We simulated two setups in which the DLS was leveraged to optimize radiologists’ workflow (Fig. 1D). In the first setup, we randomly sampled 200 CXRs from each of our 6 datasets to simulate a “batch” workload for a radiologist in a busy clinical environment. For these CXRs, we compared the turnaround time for the abnormal CXRs when (1) they were sorted randomly (to simulate a clinical workflow without the DLS) and (2) when the CXRs were sorted in descending order based on the DLS-predicted scores, such that cases with higher scores appeared earlier. This analysis does not require the selection of an operating point. We repeated each simulation 1000 times per dataset to obtain the empirical distribution of turnaround differences.

In the second setup, we analyzed an extreme use case where the DLS identified CXRs that were unlikely to contain findings using a high sensitivity threshold, and the radiologists only reviewed the remaining cases.

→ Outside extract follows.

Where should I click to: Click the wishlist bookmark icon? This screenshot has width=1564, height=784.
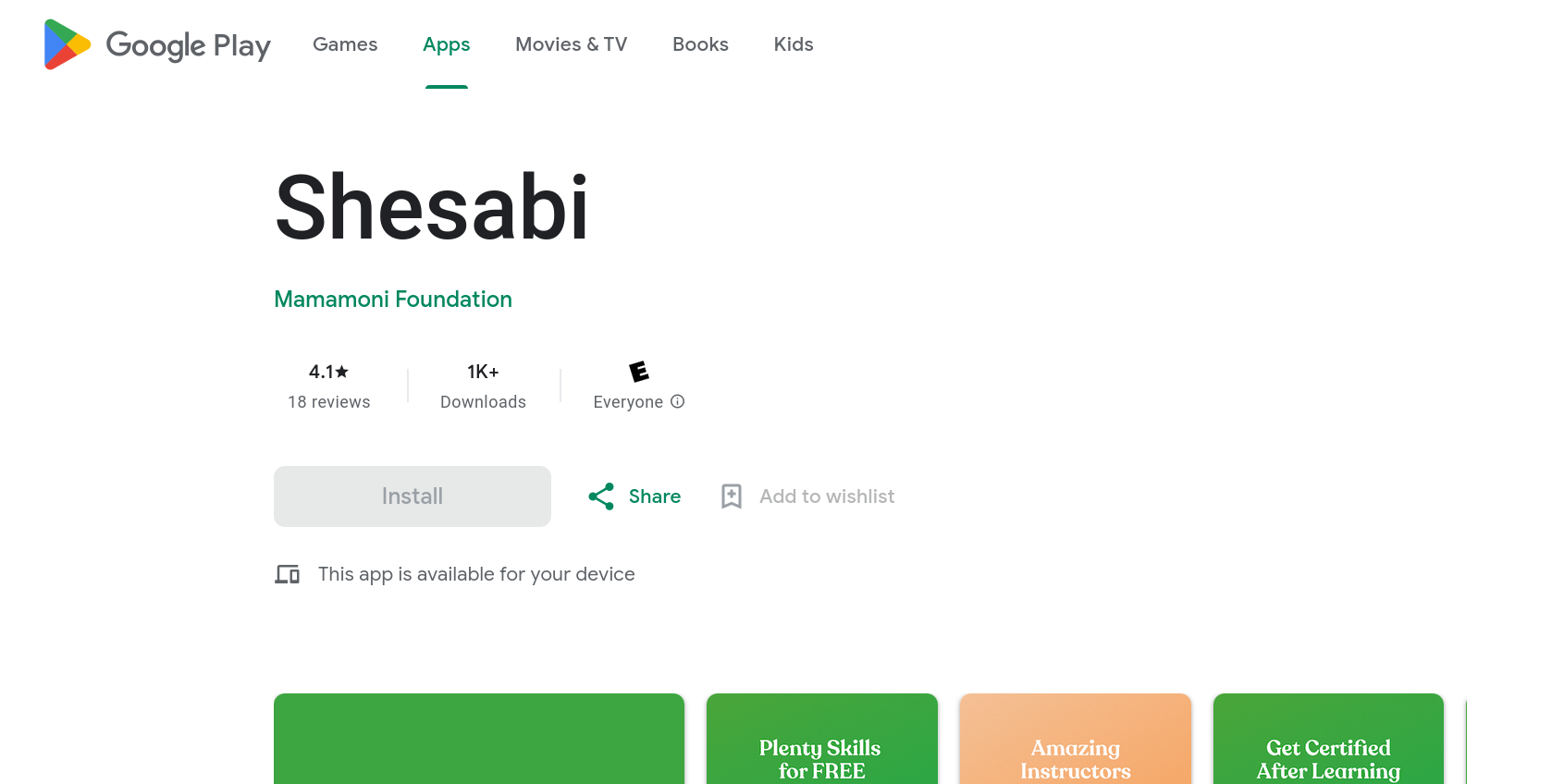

All cases skipped by radiologists were labeled negative. We compared the sensitivity between this simulated “reduced workload” workflow and a normal workflow in which the radiologists reviewed all cases.

Evaluation metrics

To evaluate the DLS across different operating points, we calculated the areas under receiver operating characteristic curves (area under ROC, AUC). To evaluate the performance of the DLS in classifying CXRs as normal or abnormal, we measured negative predictive values (NPV), positive predictive values (PPV), sensitivity, specificity, percentage of predicted negatives, and percentage of predicted positives at a high specificity and a high sensitivity operating point chosen for each scenario (see “Operating point selection” in Deep learning system development. For evaluating the DLS for each individual type of finding, we considered a “each abnormality versus normal” setup where negatives consisted of all normal CXRs, and positives consisted of only the CXRs with that particular finding. As such, specificity values were the same across all findings in a given dataset.

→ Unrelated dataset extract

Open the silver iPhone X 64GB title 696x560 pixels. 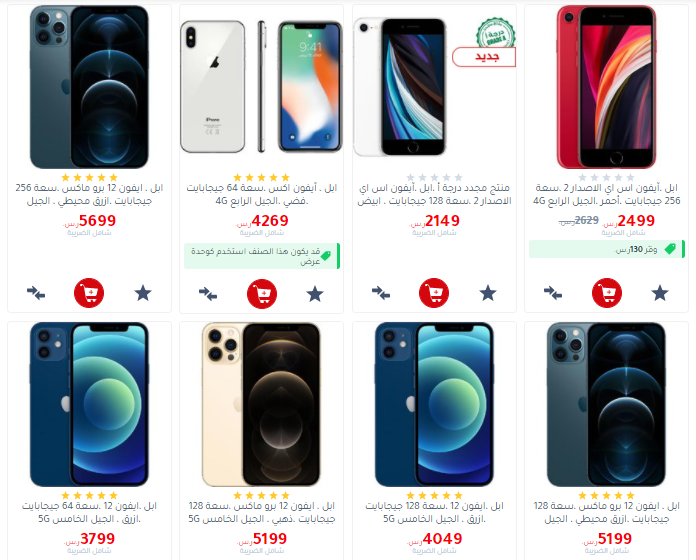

We measured the same set of metrics to evaluate the DLS performance with unseen diseases (TB and COVID-19). However, the ground truth here was defined by either the respective TB or COVID-19 tests, and not whether each image contained any abnormal finding. Thus “negative” TB and COVID-19 cases could still contain other abnormalities.

Statistical analysis

Confidence intervals (CI) for all evaluation metrics were calculated using the non-parametric bootstrap method with n = 1000 permutations at the image level.

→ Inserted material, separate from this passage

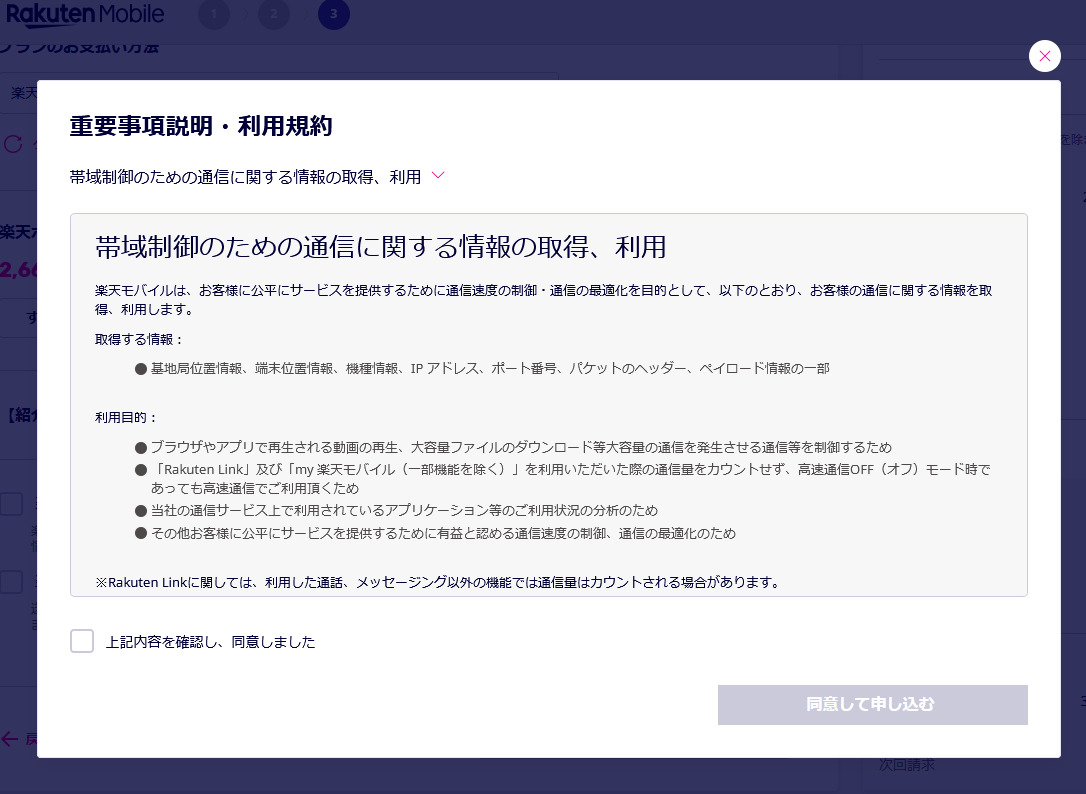Click the 上記内容を確認し、同意しました label text
Viewport: 1086px width, 794px height.
pyautogui.click(x=210, y=642)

To compare the performance of DLS with the radiologists in a DLS-assisted workflow, non-inferiority tests with paired binary data were performed using the Wald test procedure with a 5% margin37. To correct for multiple hypothesis testing, we used Bonferroni correction, yielding α = 0.003125 (one-sided test with α = 0.025 divided by 8 comparisons)38.

Class activation mappings

To provide an approximate visual explanation of how the DLS makes predictions on a small subset of our data, we utilized gradient-weighted class activation mapping (Grad-CAM)39 to identify the image regions critical to the model’s decision-making process (Fig. 5). Because overlaying activation maps on an image obscures the original image, a common Grad-CAM visualization shows two images: the original image, and the image with the overlaid activation maps. Here, to balance brevity and clarity, we present the activation maps as outlines highlighting the regions of interest. The outlines were obtained by first using linear interpolation to upsample the low-resolution Grad-CAM feature maps to the size of the original X-rays, resulting in smooth intensity gradations. Next, the majority of the color map is set to a transparent color while a narrow band around 60% of the maximal intensity is opaque to visualize an isoline contour. Conceptually, this is equivalent to taking a horizontal cross-section of the activated maps' three-dimensional contour plot, where the x and y axes represent the spatial location, and the z-axis represents the magnitude of activation. We found this useful as an alternative way to present the Grad-CAM results in a single image. The purpose of these visualizations are for explainability: to visualize and understand the locations influencing model predictions for a few specific examples. The visualizations do not necessarily reflect an accurate segmentation of the lung abnormality.